Es war ein Akt höchster Zivilcourage: Von der Kanzel aus predigte Dompropst Bernhard Lichtenberg gegen das NS-Regime. Er setzte sich öffentlich für verfolgte Juden, für Opfer von Zwangssterilisierungen und für all jene ein, die die Nationalsozialisten als „lebensunwertes Leben“ diffamierten. Seine Haltung brachte ihn vor Gericht: Lichtenberg wurde wegen „Kanzelmissbrauchs“ und Verstößen gegen das „Heimtückegesetz“ verurteilt. Nach zwei Jahren Haft starb er 1943 auf dem Transport ins KZ Dachau – geschwächt durch die Gefängnisbedingungen.

Am Mittwochabend versammelten sich rund 25 Menschen an der Ecke Greifswalder Straße / Bernhard-Lichtenberg-Straße, um seiner zu gedenken.
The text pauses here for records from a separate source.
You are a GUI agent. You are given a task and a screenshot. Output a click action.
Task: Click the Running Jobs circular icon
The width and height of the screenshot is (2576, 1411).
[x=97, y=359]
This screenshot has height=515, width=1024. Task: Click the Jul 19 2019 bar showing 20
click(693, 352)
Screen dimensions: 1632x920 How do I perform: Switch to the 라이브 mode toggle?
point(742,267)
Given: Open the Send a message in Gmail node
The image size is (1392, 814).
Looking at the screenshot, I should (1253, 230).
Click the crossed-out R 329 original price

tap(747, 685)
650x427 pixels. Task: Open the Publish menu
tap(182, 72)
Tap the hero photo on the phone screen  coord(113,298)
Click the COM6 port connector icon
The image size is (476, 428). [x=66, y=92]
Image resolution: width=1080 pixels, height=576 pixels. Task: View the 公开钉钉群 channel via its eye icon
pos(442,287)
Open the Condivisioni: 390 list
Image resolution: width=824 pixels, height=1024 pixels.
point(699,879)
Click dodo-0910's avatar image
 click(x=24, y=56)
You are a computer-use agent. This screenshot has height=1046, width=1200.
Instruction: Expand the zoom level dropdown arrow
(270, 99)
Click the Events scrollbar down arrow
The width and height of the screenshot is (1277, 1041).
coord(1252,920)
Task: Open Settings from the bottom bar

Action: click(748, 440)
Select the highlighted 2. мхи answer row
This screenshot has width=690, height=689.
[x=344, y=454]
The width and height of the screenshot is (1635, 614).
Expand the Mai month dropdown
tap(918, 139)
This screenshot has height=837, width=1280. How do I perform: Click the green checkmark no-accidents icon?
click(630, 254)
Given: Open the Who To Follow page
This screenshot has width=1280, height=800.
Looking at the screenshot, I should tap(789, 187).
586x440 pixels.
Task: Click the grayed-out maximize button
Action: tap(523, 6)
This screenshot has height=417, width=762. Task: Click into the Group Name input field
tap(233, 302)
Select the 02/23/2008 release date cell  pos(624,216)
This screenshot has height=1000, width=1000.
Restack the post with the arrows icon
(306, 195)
Der Tag markierte seinen Geburtstag am 3. Dezember 1875 in der damaligen schlesischen Kreisstadt Ohlau (heute Oława in Polen).

Alexander Arnold von der AG Kiezgeschichte würdigte Lichtenbergs mutigen Widerstand und zog eine Linie in die Gegenwart: Demokratische Werte seien wiederum durch Rechtsextremisten und Neonazis gefährdet.

Matthias Kohl von der Herz-Jesu-Gemeinde hob Lichtenbergs besondere Stellung hervor: Er zählt zu den „Gerechten unter den Völkern“ im israelischen Yad Vashem und wird in der katholischen Kirche als Seliger verehrt – ein Märtyrer, der ein bleibendes Vorbild für moralische Standhaftigkeit und Mitmenschlichkeit sei.